### Document extract
———
As a child of the seventies, I watched the kids in Licorice Pizza, running wild in the San Fernando Valley, parent’s barely an afterthought, with great nostalgia. Paul Thomas Anderson has managed to write a love letter to growing up in LA that is both sweet and innocent and absolutely insane with just a thin thread of bitterness running through it to keep any whiff of saccharine at bay.

As a fan of PTA, I am always waiting for the dark, ugly edges, the inevitable caustic lining to start to show as he picks at the seams. That didn’t happen with this movie. Yes, there is a troublesome Asian running joke centering around the depiction of the real life restauranteur who opened LA’s first Japanese restaurants and a chaste, but weird, friendship between the two lead characters which is occasionally uncomfortable. On the whole, this is a joyous celebration of youthful shenanigans, 70’s latchkey freedom and first love while acknowledging the difficulties surrounding becoming an adult.
———
### What you need to do
Please write the next paragraph of the Licorice Pizza review, picking up after its final sentence.

### Material provided
———
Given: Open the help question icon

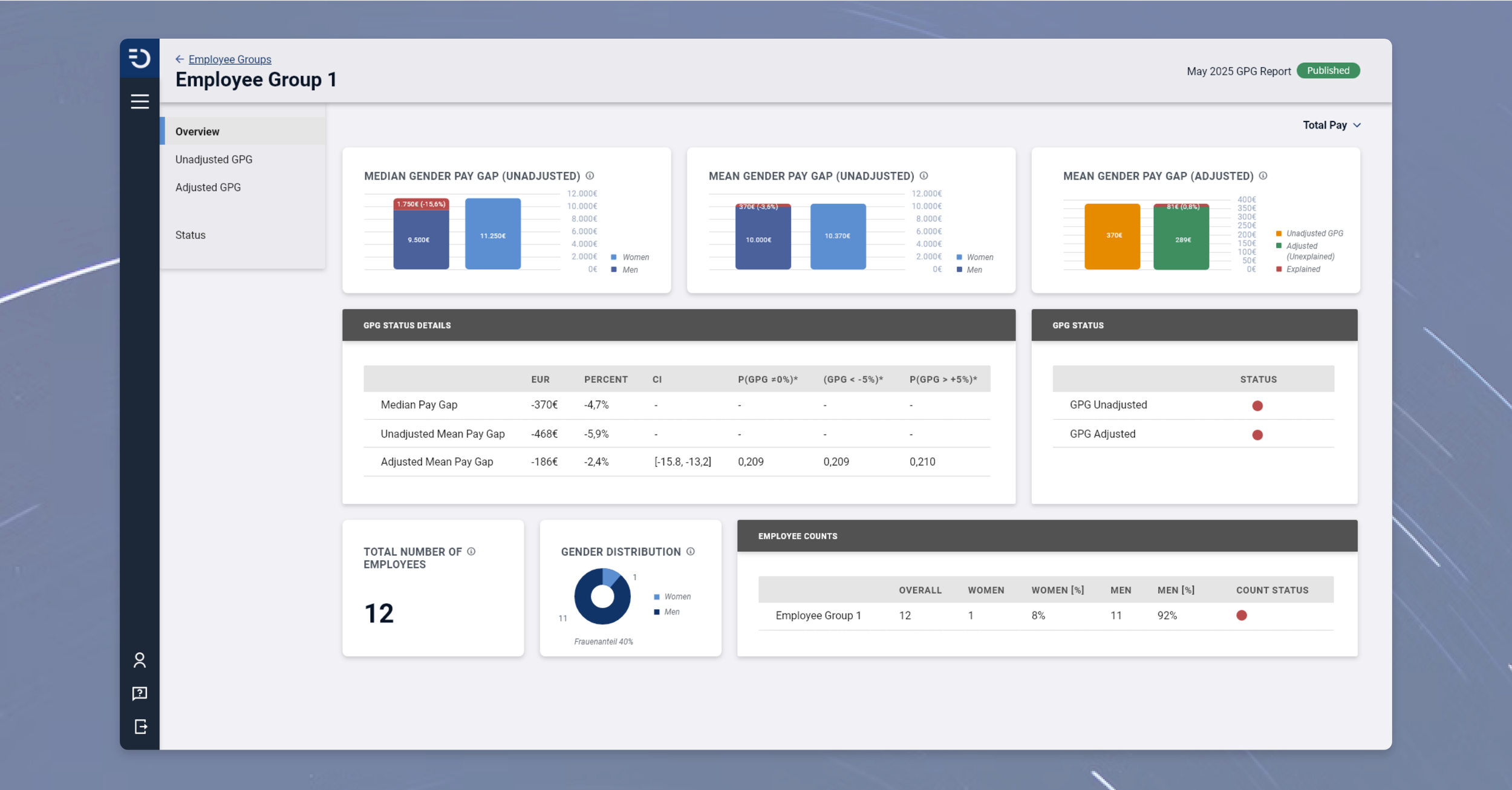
———
### Response to this exercise
Gary Valentine (first time effort by Cooper Hoffman, son of Philip Seymour Hoffman) is a once time child actor who is finding himself to be outgrowing his boyish charms and in the need of a some side hustles. Already showing signs of becoming a fast talking, two bit hustler before his voice has fully changed, he meets Alana, a 20 something (we aren’t sure because she admits to being both 25 and 28 at different times) photographer’s assistant while waiting in line for his school photo. This begins an unlikely and moderately inappropriate friendship although Alana makes it clear that Gary’s romantic ideas will go nowhere and, although she admits it’s weird, a real friendship does grow. She aids and abets Gary as he becomes a waterbed salesman, runs a PR company and opens a pinball arcade.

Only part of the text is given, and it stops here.